Currently, with our own technological revolution, similar in the scale of its scope to that of the printing press, we find that possibilities through internet sharpen the conflict between collective interest and that of the right holders of intellectual property: economic incentives are put at risk, authors and editors may be harmed, but on the other hand, access and dissemination are strengthened.

In addition, the publishing dynamics in the scientific world has changed. Between the 19th century and the early 20th century most journals were published by non-commercial publishers, virtually the scientific societies themselves and universities. But the years following the Second World War, commercial publishers rapidly won more terrain, they published journals faster, waiting periods were shorter for authors, and with better quality and wider dissemination (D’Antonio, 2018: 158-161).

Such has been the change that in the last 40 years the amount of scientific production published in journals of only six greater editorial conglomerates, five of them private, has increased dramatically and this has increased in the digital age. In 1973 those great publishers controlled only 20% of publications. In 1996, 30%; and in 2013 they had more than 50% of the indexed in WoS (Cátedra libre, 2018: 2; Luchilo, 2019: 45-46).

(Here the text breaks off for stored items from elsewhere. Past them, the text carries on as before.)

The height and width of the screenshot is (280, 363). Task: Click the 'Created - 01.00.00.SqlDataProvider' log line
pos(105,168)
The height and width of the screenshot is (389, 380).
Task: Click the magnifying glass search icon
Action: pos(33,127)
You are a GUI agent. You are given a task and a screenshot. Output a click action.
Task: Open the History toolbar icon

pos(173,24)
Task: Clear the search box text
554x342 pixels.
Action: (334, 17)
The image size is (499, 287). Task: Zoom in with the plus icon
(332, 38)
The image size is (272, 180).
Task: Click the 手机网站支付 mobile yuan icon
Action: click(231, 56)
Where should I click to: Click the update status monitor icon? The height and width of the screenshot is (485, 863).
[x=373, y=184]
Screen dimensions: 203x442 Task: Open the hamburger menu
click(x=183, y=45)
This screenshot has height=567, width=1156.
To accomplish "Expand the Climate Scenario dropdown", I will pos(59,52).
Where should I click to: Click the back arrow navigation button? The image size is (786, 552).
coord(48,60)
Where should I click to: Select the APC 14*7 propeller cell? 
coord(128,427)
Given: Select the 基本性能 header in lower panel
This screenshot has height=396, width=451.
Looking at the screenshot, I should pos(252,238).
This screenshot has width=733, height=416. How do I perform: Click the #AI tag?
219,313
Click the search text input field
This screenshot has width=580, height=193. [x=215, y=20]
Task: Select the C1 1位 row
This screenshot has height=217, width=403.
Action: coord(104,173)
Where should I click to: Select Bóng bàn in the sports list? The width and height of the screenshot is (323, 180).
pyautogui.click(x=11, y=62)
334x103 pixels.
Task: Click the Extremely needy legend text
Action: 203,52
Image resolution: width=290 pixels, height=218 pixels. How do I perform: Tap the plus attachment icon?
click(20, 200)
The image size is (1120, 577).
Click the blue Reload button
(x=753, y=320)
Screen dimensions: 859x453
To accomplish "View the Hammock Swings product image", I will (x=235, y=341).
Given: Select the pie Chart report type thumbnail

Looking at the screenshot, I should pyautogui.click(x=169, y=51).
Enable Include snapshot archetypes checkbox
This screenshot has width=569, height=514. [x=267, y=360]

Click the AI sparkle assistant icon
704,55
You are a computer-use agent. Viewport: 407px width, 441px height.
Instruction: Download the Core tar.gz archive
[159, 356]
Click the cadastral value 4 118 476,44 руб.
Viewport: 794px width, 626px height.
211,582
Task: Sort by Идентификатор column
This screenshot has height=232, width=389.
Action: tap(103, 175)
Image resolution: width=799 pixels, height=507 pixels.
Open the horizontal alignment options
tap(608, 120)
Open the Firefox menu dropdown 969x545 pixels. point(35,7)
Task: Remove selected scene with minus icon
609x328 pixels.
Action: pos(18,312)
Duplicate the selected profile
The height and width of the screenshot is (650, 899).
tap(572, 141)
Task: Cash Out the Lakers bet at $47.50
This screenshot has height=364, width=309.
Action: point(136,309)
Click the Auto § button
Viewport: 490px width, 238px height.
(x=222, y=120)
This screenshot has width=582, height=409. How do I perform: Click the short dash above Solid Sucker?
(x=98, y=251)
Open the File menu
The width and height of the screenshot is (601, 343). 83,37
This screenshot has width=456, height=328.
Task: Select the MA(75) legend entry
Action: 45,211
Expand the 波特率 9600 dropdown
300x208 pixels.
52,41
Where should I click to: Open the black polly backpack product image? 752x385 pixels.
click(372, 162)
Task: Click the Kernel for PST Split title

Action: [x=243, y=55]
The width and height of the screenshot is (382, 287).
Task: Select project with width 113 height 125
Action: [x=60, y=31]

Although “historically publishers played a crucial role in the dissemination of scientific knowledge, in the digital age options offered by the multiple resources we have help us call the traditional role they keep playing into question” (Cátedra libre, 2018: 3; in a similar sense see Peukert and Sonnenberg; 2017: 218). They have performed such function with a scheme of copyright that has stressed their patrimonial rights. They have enough economic power to impose their rules in subscriptions but also to influence academic evaluation. With this they guarantee even triple payments and the capture of copyright. Additionally, “quality control of what is published it’s not a value essentially added by publishers but by the scientific community itself that does it free of charge” (Cátedra libre, 2018: 3).

Thus, as Luchilo (2019: 43-44) states, part of the key to success and the big frame of benefits of the great oligopolistic publishing conglomerates is in the use they make of the free work of authors and examiners, they tie up academics’ intellectual property through exclusive granting of rights and then sell to educational and research institutions the editorial products at high cost.

This is so in a context of neoliberal policies which have paved the way for a tendency toward a precarious academic work (Pérez and Nairdof: 2015; Olaskoaga-Larrauriet al.: 2015; Darder and Griffiths: 2016; Buendía and others, 2017; Allmer: 2018), as programs of academic evaluation with incentives toward productivity increasingly more focused in the number of published works appear, especially scientific articles in journals indexed in Web of Science or Scopus (Barsky: 2014).